Julio 13th, 2007 at 15:49
Ahora ya sé un poquito más sobre tí :)
Sobre escribir durante altibajos anímicos, hay gente que dice que cuando estás en los extremos es cuando mejores historias te salen. En mi caso no es verdad. Cuando he estado muy bajo y he escrito he escondido el resultado. (casi) NADIE ha leído una de esas cosas. No me gusta exponerme tanto. Será que tengo síndrome de tortuga.
Cuando estoy alto… la verdad es que no me lanzo a escribir como un poseso (querrás decir poseído. Pos eso). Sólo escribo cuando me lo pide algo dentro. Cuando la idea que atraviesa el universo impacta en mi cerebro y desencadena la inspiración un rato. No puedo obligar al universo a que eso ocurra. Los resultados no son auténticos.

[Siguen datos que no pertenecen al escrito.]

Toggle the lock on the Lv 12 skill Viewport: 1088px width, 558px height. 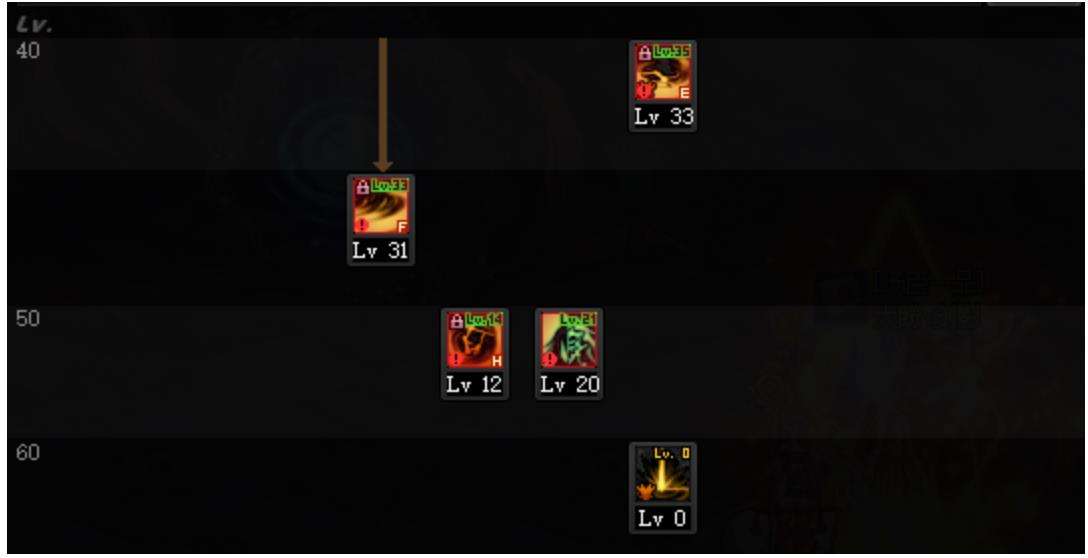coord(456,321)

Lo de las drogas por costumbre, hace tiempo que aprendí que se está mucho mejor sin ellas. Sin ninguna externa, quiero decir.

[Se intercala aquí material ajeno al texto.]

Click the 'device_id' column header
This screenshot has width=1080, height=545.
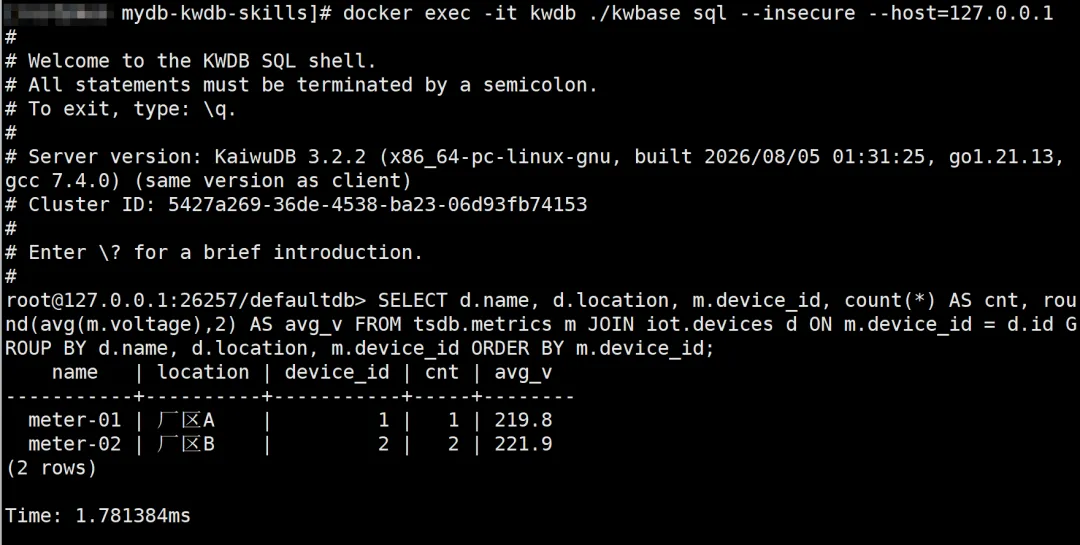coord(337,373)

En cuanto a quién se lo pasas, miedo me da lo que pueda decir la Safo… :P
Julio 13th, 2007 at 17:28
Hala, yo soy de ciencias puras: puedo escribir como acto de coger un bolígrafo e hilvanar palabras con cierta coherencia, pero no escribir con algún valor literario. Así que supongo que a todo lo leído tanto en el meme de Oyros como en el tuyo no puedo decir nada… Lo mío es verborrea y brota de forma natural, esté como esté xD
En cuanto a los memes en sí, los odio, todos. El antiguo blog jamás se hizo eco de ninguno, aunque quede feo hacer caso omiso de invitaciones.
Julio 13th, 2007 at 17:46
Menos mal que no te invité, Carbo, quizá hubiese recibido alguna colleja…
Julio 13th, 2007 at 17:49
No te preocupes, Oyros. Que Carbo sólo da collejas verbales. Luego es mucho más inofensiva de lo que parece…
Julio 25th, 2007 at 19:35
Algunas de las cosas que dices (tu capacidad de ficcionar, el perfeccionismo, tu capacidad de trabajo, que estoy seguro que tienes en grandes cantidades) van a hacer que algún día puedas trabajar de lo que te gusta hacer.
Convencido :)
Agosto 20th, 2007 at 21:54
Flai.
Sin novedades y sin dejar de sorprenderme.
Agosto 20th, 2007 at 23:09
¡Anda! ¡Mi padre!
Y en un post en el que se mencionaba la palabra “sexo”… Menos mal que no iba conmigo.